**Instruções**:
Transcreva o excerto original, começando em "Assim, antes do" e terminando em "o que imaginava.".

Comecei a ter esta perspectiva daquilo que a felicidade é, ou posso ser, quando comecei a assimilar que com a idade esta concepção também muda. Desta vez, com o velho termina também uma década. E eu mudei de década, em termos de idade, e entrei nos 30. Nasci em 1989, já no final do ano, e por isso estou condenada a mudar assim as décadas ao sabor dos calendários. Claro que também quero todas as coisas bonitas que versam nas redes sociais, mas há outras que também quero e que me trazem felicidade. Felicidade que nunca tinha conhecido. Por exemplo, no final desta década (em que, em jeito de reflexão, marcou a minha passagem da vida de estudante para a classe trabalhadora), concretizei um sonho que vinha a marinar há alguns meses.

Assim, antes do velho acabar, comprei uma máquina de secar roupa. É um aparelho que me tem feito tão feliz como todas as fotografias de felicidade pura e sem poses que tenho visto nas redes sociais. E ainda tem a vantagem de ser uma felicidade com cheirinho e quentinha, apesar de talvez um pouco mais ruidosa do que o que imaginava.

Reparem que consegui, através do nosso combinado, evitar repetir a palavra “ano”, mas não arranjei outra para expressar correctamente “felicidade”. Afinal, tudo se resume a ser feliz, seja como for, até com a compra de uma máquina de secar.

A minha mãe costuma fazer sempre um brinde na Passagem de Ano, que é assim: “De hoje a um ano! Que corra pelo mesmo cano!”. E faço meus estes votos para 2020. Fora o Velho, venha o Novo. Estaremos todos preparados, à espera, carregadinhos de sonhos e de vontade de sermos felizes.

 

As nossas lembranças

A minha primeira memória nítida tem 25 anos. A minha mãe a olhar para mim, eu com quatro anos, acabada de chegar do cabeleireiro com o cabelo, na altura pêlo de rato meio loiro, cortado à tigela. Ela à porta de casa, num misto de expressão choque-normal, perguntou: “O que é que te fizeram, filha?”. E eu, que até então estava radiante a olhar-me pelo espelho do retrovisor do nosso carro branco (na altura não fazia mal não ter cadeirinhas e ir no lugar do pendura), enquanto ouvia meu pai, que me tinha levado a cortar o cabelo, a dizer que estava muito bem, chorei. “Estou feia, mãe?”. E toda a minha alegria se transformou num pranto, suponho que para deleite da família, que me deve ter explicado, tal como se explica uma criança de quatro anos, que não faz mal porque o cabelo volta a crescer. Tenho fotografias com o famoso corte de cabelo, em que apareço a sorrir, bastante feliz. Curiosamente, não me lembro do dia desse retrato ao pé das roseiras, mas lembro-me do dia em que cortei o cabelo. Até de estar sentada na cadeira, com aquela toalha enorme à minha volta, e de ver o meu pai pelo espelho, a dizer que podia cortar “mais um bocadinho”. Hoje, 25 anos mais tarde e vários traumas com cabelos curtos depois, uso o cabelo por cima do ombro, e gosto. Não é à tigela, mas é bastante curto. Deduzo que seja então verdade que o tempo é relativo e que cura tudo.

**Linhas listadas**:
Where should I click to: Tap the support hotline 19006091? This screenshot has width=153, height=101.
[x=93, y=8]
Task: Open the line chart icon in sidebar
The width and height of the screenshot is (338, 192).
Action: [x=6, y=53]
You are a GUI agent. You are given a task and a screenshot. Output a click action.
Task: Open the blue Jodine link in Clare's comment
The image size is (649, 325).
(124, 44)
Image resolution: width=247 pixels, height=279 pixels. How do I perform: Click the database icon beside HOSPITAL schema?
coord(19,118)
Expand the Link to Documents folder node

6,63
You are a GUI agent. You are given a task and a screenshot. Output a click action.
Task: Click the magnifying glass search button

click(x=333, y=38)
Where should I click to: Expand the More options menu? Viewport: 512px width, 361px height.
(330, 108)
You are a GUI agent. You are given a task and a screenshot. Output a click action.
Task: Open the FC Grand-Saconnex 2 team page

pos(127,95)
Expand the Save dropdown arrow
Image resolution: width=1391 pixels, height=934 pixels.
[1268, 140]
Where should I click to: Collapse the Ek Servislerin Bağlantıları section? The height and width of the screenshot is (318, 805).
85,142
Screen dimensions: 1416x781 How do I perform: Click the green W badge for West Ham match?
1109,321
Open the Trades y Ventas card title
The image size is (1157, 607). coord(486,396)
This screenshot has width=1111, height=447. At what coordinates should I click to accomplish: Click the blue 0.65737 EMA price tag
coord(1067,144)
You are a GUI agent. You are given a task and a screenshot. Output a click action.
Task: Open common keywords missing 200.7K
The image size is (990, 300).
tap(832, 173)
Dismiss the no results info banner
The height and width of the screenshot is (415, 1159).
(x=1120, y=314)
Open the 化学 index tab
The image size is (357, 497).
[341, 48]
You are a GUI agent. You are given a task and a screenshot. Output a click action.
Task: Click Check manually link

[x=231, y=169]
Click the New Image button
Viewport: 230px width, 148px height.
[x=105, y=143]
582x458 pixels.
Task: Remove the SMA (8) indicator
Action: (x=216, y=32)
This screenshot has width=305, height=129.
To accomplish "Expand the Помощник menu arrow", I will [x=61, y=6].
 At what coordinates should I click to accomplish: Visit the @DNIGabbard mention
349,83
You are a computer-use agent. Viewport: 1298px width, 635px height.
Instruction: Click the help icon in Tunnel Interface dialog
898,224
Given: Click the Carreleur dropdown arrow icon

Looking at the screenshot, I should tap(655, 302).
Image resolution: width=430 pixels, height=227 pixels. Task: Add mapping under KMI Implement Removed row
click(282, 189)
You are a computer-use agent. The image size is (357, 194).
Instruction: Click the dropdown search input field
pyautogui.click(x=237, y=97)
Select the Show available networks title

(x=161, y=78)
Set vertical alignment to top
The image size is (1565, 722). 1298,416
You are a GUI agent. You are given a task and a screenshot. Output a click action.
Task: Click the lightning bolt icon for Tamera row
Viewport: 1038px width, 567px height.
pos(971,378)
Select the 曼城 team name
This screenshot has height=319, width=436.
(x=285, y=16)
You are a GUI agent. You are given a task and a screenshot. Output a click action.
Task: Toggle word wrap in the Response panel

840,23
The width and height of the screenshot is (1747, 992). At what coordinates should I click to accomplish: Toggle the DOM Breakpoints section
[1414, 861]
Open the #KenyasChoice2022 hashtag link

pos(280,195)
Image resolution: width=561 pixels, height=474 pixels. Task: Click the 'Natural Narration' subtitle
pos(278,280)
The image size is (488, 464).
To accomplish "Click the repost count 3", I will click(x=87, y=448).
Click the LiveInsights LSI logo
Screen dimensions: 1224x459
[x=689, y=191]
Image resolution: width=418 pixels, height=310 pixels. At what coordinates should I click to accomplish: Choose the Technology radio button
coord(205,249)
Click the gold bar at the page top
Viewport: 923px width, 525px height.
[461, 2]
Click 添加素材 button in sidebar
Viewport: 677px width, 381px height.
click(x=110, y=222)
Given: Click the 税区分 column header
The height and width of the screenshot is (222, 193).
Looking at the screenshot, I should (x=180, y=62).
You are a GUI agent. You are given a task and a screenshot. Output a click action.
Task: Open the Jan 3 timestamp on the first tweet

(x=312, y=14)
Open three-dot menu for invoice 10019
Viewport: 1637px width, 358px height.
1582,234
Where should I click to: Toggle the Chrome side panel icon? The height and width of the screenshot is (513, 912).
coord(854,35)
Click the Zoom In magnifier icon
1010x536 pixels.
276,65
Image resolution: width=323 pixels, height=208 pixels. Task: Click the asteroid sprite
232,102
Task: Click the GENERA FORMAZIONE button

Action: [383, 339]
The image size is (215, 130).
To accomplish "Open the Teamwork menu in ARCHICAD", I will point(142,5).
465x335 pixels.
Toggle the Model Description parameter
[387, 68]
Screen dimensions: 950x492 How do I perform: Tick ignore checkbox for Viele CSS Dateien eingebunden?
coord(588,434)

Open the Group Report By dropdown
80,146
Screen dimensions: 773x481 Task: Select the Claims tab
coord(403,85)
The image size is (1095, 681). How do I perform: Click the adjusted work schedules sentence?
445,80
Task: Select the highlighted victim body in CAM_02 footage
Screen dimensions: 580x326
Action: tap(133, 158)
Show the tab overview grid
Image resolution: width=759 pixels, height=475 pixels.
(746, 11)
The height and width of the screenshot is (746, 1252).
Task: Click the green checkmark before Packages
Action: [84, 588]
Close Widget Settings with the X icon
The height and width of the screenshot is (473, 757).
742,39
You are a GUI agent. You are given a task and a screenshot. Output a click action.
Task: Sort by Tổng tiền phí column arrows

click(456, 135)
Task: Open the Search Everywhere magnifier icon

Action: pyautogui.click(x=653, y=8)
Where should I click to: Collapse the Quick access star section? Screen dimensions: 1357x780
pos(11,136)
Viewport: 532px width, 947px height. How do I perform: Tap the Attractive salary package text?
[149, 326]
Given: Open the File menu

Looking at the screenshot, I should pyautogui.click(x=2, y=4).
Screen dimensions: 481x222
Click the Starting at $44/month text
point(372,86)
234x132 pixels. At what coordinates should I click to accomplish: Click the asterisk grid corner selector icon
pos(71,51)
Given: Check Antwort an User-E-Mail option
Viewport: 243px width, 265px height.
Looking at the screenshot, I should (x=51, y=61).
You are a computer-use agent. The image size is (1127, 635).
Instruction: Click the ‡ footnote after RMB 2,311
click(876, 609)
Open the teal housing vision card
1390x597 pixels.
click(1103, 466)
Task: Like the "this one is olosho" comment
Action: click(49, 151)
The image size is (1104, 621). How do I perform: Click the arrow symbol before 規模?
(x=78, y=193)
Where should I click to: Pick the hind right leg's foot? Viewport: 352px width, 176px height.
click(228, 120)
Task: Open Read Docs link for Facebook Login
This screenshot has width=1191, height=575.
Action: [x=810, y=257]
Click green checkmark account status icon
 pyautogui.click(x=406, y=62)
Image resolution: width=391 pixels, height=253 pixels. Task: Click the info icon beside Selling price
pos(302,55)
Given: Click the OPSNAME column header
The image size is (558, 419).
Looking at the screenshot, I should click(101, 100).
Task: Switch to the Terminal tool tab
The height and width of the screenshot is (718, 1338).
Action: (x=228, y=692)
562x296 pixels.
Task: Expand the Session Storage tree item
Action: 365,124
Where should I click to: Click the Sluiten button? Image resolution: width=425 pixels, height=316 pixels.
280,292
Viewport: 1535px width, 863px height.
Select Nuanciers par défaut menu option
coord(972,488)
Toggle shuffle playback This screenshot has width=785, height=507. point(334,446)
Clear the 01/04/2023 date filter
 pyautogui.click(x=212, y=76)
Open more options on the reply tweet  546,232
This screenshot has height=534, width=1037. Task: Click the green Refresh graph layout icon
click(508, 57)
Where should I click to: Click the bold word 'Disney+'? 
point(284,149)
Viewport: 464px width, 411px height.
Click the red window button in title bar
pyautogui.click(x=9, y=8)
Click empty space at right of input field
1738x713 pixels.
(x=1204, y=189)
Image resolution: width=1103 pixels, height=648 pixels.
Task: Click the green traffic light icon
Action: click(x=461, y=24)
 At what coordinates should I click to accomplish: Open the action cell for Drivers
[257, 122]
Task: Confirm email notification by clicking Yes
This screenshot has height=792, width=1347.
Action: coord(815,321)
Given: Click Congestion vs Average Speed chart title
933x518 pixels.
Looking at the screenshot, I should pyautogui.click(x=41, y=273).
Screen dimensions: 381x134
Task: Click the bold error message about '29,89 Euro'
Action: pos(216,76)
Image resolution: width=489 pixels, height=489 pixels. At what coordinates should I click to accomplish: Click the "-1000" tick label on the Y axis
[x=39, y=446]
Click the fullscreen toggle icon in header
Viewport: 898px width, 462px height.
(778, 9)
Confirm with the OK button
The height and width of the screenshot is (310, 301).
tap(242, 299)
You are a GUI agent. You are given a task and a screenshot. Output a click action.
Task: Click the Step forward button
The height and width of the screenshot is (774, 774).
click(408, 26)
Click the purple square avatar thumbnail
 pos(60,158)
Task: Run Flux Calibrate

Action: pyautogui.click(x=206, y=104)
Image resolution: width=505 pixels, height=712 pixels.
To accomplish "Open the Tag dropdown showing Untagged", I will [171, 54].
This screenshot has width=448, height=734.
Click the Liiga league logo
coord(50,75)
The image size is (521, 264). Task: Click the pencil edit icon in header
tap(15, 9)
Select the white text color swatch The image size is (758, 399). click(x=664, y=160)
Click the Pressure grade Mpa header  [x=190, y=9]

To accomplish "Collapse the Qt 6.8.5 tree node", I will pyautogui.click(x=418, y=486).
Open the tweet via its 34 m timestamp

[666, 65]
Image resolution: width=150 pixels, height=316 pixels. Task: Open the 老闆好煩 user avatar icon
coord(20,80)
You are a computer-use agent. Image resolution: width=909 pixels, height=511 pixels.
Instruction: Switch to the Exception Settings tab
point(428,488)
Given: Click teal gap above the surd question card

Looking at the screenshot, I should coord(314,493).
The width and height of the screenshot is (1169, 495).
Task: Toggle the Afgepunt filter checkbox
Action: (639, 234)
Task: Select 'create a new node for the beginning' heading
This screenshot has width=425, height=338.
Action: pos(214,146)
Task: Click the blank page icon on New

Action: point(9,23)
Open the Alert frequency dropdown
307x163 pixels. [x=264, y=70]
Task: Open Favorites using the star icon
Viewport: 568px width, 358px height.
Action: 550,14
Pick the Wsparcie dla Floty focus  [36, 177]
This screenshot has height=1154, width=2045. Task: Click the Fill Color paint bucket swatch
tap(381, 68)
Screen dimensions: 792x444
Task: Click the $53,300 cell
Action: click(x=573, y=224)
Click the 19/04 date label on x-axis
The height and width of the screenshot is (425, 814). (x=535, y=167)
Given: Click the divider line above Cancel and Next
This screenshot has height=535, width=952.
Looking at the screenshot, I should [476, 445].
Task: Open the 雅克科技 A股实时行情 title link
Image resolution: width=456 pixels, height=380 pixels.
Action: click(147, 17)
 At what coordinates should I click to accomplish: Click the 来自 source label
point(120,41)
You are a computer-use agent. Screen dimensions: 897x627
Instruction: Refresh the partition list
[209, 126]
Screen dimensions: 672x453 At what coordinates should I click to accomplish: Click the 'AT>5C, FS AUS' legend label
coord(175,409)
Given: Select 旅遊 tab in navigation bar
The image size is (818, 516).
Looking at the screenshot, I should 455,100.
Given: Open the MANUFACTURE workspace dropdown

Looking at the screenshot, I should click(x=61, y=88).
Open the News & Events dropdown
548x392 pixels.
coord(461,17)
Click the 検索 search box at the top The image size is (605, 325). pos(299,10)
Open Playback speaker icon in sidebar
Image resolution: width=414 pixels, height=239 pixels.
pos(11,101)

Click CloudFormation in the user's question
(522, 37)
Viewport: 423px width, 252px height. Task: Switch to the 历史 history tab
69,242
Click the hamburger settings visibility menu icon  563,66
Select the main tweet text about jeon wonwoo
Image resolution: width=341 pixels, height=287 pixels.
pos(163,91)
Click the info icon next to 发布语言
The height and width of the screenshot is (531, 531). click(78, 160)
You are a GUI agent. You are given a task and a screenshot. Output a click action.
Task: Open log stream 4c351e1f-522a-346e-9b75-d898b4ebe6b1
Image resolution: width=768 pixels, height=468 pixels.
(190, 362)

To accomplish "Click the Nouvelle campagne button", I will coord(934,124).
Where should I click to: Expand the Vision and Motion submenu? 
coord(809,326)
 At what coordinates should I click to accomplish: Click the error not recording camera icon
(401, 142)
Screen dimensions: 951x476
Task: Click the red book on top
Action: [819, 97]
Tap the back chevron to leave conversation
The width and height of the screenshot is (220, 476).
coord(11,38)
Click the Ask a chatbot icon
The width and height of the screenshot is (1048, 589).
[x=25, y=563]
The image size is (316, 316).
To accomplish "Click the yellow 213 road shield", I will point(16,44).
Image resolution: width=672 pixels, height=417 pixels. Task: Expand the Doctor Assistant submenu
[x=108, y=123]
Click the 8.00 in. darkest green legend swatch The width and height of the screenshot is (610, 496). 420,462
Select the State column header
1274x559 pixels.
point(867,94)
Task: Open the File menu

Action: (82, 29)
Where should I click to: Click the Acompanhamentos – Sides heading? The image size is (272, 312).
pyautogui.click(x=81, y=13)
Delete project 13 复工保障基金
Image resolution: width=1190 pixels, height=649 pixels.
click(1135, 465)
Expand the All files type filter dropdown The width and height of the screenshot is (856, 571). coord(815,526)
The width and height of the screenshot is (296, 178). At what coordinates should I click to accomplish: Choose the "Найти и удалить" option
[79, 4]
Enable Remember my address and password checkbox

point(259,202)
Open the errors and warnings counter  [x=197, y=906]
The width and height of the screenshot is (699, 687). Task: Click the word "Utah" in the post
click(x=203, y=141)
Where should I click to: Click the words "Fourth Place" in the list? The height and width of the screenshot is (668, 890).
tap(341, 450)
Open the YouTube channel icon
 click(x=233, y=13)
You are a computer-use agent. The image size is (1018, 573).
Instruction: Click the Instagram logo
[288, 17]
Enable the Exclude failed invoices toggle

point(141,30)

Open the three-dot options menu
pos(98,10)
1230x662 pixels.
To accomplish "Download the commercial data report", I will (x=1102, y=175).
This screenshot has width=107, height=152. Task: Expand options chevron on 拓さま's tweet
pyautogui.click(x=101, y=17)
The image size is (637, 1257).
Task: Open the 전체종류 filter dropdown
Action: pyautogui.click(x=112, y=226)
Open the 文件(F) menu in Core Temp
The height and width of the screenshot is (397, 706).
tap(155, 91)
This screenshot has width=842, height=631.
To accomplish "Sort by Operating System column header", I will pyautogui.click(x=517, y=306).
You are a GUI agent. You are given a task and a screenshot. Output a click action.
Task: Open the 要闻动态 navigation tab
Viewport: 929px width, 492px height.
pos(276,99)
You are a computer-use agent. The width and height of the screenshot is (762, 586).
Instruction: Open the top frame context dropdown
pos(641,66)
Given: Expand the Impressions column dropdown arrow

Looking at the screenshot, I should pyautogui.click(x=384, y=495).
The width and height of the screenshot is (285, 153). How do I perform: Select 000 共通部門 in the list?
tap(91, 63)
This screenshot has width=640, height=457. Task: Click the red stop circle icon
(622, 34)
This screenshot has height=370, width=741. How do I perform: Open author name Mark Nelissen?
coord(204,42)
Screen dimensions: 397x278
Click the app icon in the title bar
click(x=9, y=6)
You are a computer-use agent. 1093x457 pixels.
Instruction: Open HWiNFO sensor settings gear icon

**Resultado do exercício**:
Assim, antes do velho acabar, comprei uma máquina de secar roupa. É um aparelho que me tem feito tão feliz como todas as fotografias de felicidade pura e sem poses que tenho visto nas redes sociais. E ainda tem a vantagem de ser uma felicidade com cheirinho e quentinha, apesar de talvez um pouco mais ruidosa do que o que imaginava.